Curious to see which bars made the cut? Keep reading to see our list of the best protein bars for women.
We’ve been taught that there’s no such thing as perfection, but when it comes to protein bars, this one comes pretty darn close, which is why we’re putting it at the very top of the list. Not only does the mix of cocoa powder and cocoa nibs make them taste incredibly decadent, but it also features glow-getters like grass-fed hydrolyzed collagen, coconut oil, almonds, and pumpkin seeds. Oh, and it’s a favorite of celebrity nutritionist Kelly LeVeque.
To be completely honest, Oatmega first caught my eye due to the wide range of drool-worthy flavors. (This one tastes like Vanilla Almond, if you’re into that kind of thing.) Convinced the gluten-free bar would be a total sugar bomb, I was surprised when I saw there were only five grams. Also admirable: The first few ingredients are healthy sources of protein and fiber in the form of grass-fed whey and chicory root.
It could be said that these nut-filled bars are a customer cult favorite. However, due to some misleading health claims, they’ve fallen victim to a touch of criticism over the years and were even written-up by the FDA. But, in true dark horse fashion, the brand has made some amends to their recipes, and though the majority of the bars were still higher in sugar and lower in protein and fiber than we’d like, this tasty flavor (filled with almonds, macadamias, walnuts, cashew nuts, and Brazil nuts), made the cut. If you’re a fan of sweet and salty, this one’s for you.
A favorite of Rumsey, this brand prides itself on a delightfully skimpy ingredient list, and in this case, less is definitely more. Made with protein-packed egg whites, vitamin-rich peanuts, sea salt, and dates (for that little bit of sweet), it passed our test with flying colors. We’re also not mad at the peanut-buttery taste, which feels reminiscent of recess and PB&Js.
Who would have thought that our lust for a mint chip ice cream cone could be solely satisfied with a pre-packaged protein bar? Yet, here we are. Free of antibiotics, hormones, and anything artificial, this plant-based bar is a top-tier pick—especially if you’re vegan and into that organic life.

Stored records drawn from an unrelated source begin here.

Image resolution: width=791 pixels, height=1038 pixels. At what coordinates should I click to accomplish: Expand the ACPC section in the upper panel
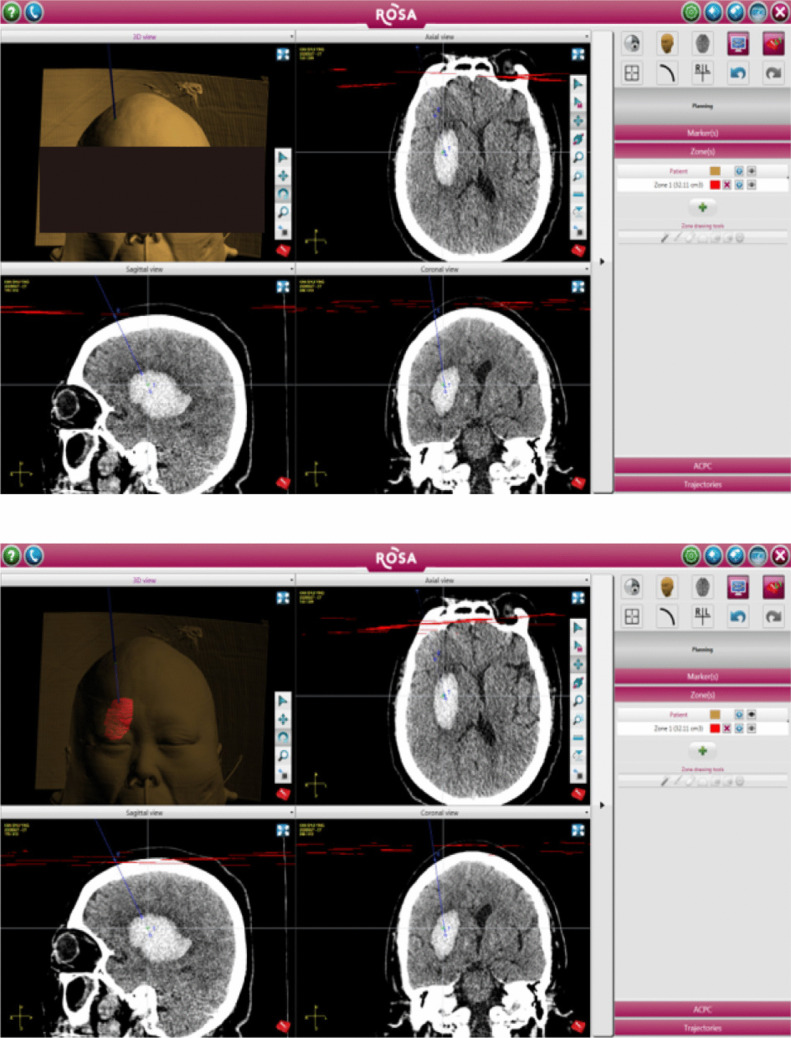click(x=701, y=466)
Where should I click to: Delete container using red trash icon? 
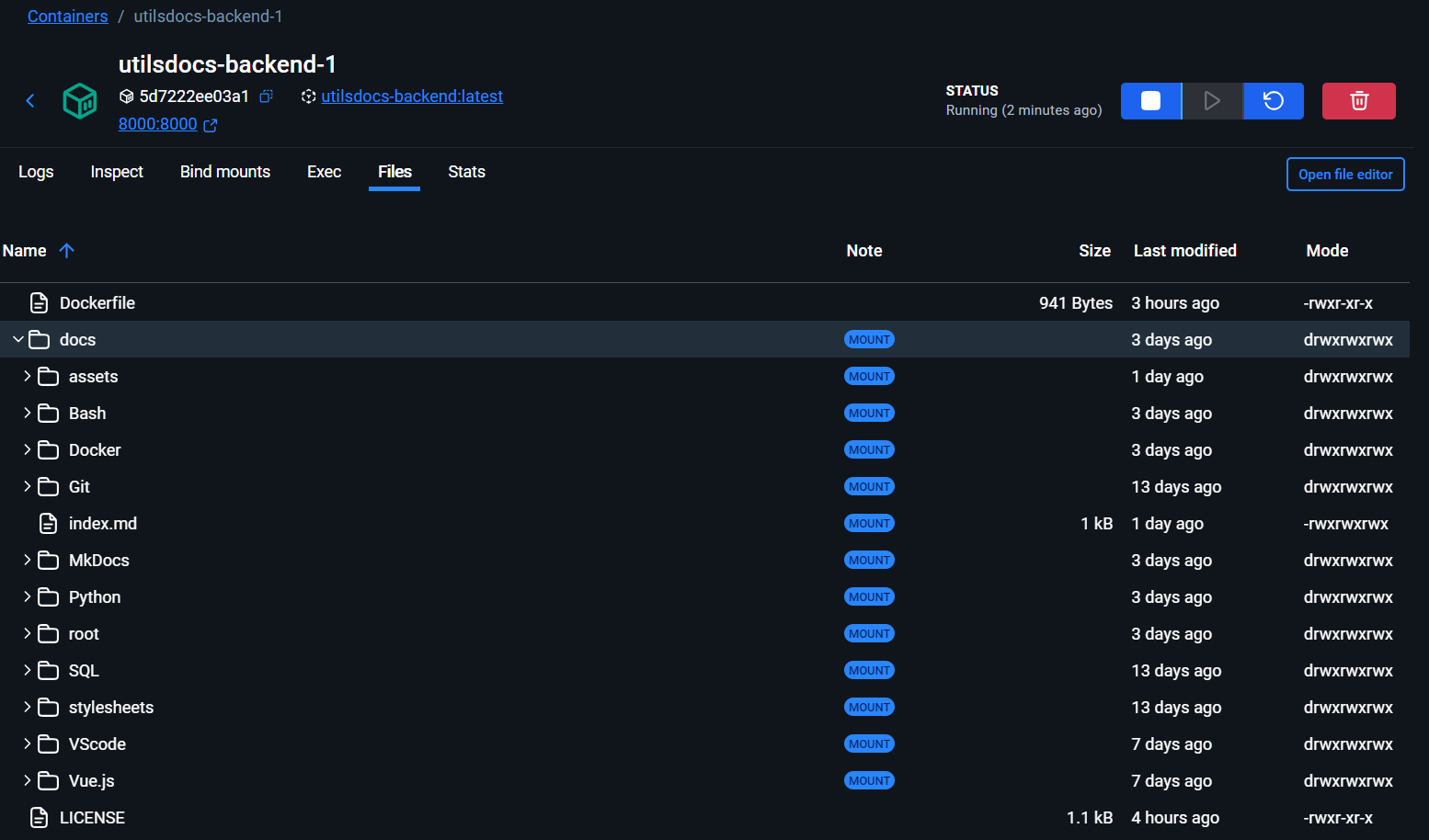[x=1359, y=101]
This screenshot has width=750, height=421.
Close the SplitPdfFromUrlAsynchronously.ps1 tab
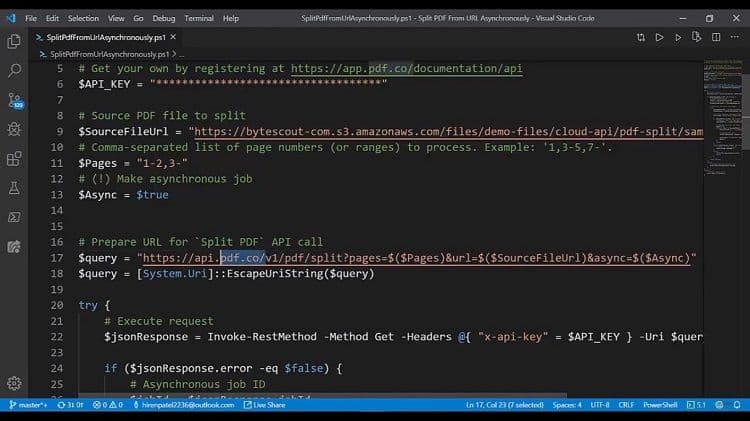174,37
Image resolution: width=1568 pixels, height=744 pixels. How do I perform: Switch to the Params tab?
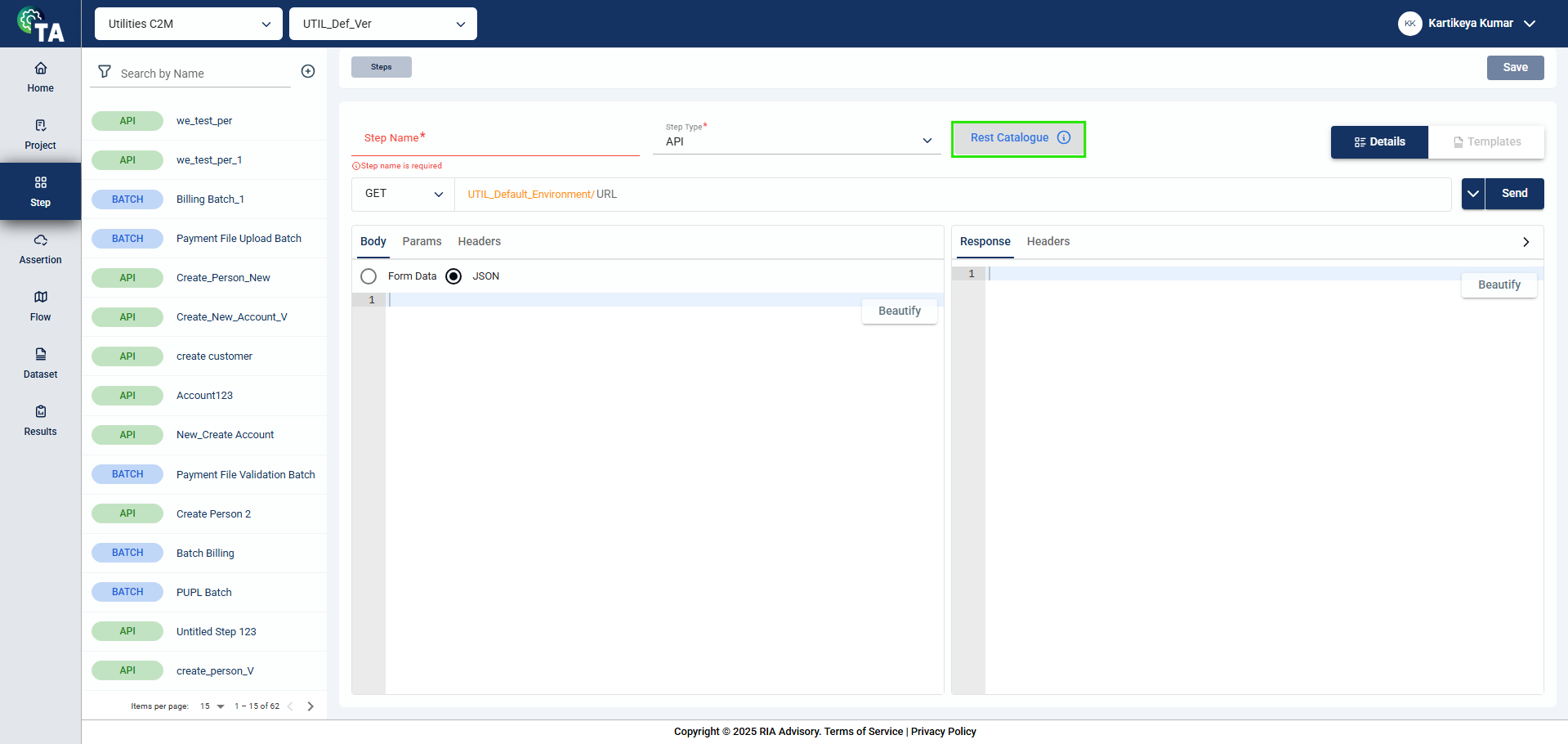point(422,241)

In all transparency, we were slightly surprised that this protein bar made our best-of list. Just like Kind, the Clif brand has fallen under some scrutiny, most notably for its traditional bar’s sky-high sugar content that rivals that of a candy bar (more than 20 grams, to be exact). However, we like to think of ourselves as open-minded, and thus welcomed the whey-infused new kid on the block with open arms. Not only was it one of our favorites taste-wise, but the majority of ingredients also are organic, and, at only five grams, it has way less sugar than the traditional bar.
According to Condell, it’s best to rely on real food (aka nothing processed, aka not protein bars) to meet nutrition needs, but protein bars can be a helpful option when you’re on the go or pressed for time.
Why Trust Byrdie?
Byrdie contributing writer Erin Jahns tapped two well-respected nutritionists to weigh in on what to look for in the best protein bar for women. With those expert guidelines in mind, Erin conducted lengthy research to find protein bars that would meet those standards and make the cut, a process she admits was very difficult. She ensured that the first listed ingredient wasn’t a form of sugar, per dietician Tara Condell’s warning: “Read the ingredient list to make sure the sugar is coming from natural sources (usually dates) and the first three ingredients don’t include honey, brown rice, or high fructose corn syrup.” Eventually, after lots of sifting, she came up with a list that would satisfy.